We have also verified the results against full original expedite test suite (as found in EFL repository) with 11.12% average performance optimization and with two different Cortex-A8 boards. Also, we verified the results with a different input data set, getting about 8% gain on original expedite.

## 5 Future work

Though we have fixed the vector shift instructions, there are still problems remaining with this optimization. First, autovectorizer currently is unable to produce operations involving vector and scalar arguments at the same time, e.g. for original operation a[i] << CONST it would first produce a vector containing four identical constants, and only then issue a vector operation a\_vec[j] << 4xCONST, though NEON has a distinct operation for shifting vector by a single scalar. Second, the vectorizer can only handle aligned data, and if at runtime it finds out it's misaligned, it executes regular non-vectorized version of a loop, thus wasting time on alignment checks. We believe that this GCC optimization has more potential, and additional efforts should be done in improving autovectorization for NEON.

The results of tuning GCC loop prefetching/unrolling optimization prove that it is important for achieving good performance on ARM in applications with intensive memory usage and regular memory access pattern (like rasterization routines in libevas). Its performance results may vary among applications (as they vary among expedite tests), from input data (with small data sizes prefetching won't have time even to complete a load of first portion of data since prefetch distance may be greater than data size), and from the target architecture.
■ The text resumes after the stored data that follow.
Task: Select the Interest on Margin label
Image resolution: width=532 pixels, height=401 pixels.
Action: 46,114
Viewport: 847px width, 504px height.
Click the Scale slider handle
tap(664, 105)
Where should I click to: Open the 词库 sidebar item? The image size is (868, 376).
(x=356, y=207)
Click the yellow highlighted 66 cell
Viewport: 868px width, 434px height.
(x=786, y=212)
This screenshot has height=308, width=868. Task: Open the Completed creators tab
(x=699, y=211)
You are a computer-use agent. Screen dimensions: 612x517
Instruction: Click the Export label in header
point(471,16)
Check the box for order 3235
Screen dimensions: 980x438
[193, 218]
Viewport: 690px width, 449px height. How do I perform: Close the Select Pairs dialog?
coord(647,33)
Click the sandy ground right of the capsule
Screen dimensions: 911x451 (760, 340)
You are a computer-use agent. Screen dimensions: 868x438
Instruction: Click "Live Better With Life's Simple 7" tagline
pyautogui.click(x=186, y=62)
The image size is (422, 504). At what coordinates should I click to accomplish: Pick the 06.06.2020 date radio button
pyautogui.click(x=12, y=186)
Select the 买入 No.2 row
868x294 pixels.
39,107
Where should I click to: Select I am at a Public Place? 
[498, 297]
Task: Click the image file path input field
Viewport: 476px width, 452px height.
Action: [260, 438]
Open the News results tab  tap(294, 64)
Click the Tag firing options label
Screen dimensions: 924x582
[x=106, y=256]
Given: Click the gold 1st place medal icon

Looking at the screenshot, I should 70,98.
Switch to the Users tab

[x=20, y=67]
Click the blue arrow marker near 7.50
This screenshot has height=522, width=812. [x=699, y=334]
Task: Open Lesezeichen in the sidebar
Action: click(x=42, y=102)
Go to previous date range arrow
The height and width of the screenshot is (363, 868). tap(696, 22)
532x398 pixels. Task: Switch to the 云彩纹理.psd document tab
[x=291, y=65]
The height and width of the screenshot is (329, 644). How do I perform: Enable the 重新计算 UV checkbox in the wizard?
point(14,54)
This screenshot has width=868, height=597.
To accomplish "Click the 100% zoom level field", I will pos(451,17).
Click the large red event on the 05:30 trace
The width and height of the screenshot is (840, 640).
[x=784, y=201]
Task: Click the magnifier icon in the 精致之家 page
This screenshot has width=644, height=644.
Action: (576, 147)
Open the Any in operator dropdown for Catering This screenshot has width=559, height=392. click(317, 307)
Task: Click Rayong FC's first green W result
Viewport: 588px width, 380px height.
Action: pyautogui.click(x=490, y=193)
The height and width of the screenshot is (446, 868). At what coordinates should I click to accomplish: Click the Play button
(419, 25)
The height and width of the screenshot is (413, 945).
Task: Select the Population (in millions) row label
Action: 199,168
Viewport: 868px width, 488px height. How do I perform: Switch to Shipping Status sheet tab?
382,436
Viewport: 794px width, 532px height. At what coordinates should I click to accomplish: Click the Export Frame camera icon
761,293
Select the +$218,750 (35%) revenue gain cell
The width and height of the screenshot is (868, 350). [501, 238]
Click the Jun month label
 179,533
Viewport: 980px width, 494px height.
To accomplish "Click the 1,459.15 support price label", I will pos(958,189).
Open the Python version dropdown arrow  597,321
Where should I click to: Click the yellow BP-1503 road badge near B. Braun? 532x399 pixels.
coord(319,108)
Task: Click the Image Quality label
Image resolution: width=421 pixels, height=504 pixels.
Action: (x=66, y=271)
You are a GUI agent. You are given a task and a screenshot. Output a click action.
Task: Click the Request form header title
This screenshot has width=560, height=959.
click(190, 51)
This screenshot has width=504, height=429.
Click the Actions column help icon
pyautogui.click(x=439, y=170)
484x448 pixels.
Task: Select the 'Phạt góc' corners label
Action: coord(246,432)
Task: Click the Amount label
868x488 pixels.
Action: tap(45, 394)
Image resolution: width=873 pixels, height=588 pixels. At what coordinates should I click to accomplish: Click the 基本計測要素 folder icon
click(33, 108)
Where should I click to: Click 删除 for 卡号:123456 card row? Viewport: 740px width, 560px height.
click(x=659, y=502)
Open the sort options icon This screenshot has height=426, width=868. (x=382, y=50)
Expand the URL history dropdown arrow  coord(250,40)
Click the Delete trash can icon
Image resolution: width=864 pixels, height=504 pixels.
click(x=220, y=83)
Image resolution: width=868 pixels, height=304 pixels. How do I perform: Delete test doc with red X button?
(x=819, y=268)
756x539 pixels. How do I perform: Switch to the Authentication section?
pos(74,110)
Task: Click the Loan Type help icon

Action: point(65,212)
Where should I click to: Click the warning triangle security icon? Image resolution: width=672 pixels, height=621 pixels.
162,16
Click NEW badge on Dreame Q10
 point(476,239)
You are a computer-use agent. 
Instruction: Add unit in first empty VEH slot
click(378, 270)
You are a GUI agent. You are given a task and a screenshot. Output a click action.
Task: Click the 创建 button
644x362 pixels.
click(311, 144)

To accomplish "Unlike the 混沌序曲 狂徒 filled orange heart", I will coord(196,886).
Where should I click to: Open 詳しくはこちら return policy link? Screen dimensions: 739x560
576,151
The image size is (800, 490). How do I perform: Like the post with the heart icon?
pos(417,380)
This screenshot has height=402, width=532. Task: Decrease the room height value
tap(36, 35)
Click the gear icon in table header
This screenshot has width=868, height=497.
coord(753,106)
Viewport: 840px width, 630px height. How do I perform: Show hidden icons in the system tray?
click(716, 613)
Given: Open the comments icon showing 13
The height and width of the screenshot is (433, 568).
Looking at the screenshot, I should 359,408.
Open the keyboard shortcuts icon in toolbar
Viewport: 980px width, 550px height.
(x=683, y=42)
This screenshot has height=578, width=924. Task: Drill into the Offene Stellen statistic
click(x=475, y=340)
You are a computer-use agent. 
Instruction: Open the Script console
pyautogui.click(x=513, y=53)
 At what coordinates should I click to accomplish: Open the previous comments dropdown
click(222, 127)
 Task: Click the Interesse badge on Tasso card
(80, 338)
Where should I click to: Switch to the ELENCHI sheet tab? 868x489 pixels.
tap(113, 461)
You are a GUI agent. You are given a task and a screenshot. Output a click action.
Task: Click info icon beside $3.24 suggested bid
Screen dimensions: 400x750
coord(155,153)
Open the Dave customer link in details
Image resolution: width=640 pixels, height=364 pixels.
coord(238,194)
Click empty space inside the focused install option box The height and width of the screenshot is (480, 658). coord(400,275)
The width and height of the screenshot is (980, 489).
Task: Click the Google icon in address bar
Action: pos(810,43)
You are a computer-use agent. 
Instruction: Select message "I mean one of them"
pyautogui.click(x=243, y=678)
We think that this optimization needs more detailed manual analysis so to find whether it has some implementation specifics that can be improved on ARM, as well as automatic tuning of its parameters with more applications.

Also, more general mechanism should be developed to provide GCSE optimization with a target-specific information on representation of constants (e.g. via a target hook), so to improve code on other architectures that may have similar constraints to those found on ARM.

## 6 Conclusions

We have identified a number of performance regressions in GCC optimizations with libevas on ARM, including GCSE, register allocation, autovectorization and loop prefetching, and suggested fixes to them. The solutions proposed altogether brought 15.78% average performance increase as measured with reduced expedite benchmark (as described in Section 2), with up to 119% increase on certain tests. We have verified the produced speedup on the full benchmark with 11.12% average performance optimization and with up to 119% performance increase on some tests.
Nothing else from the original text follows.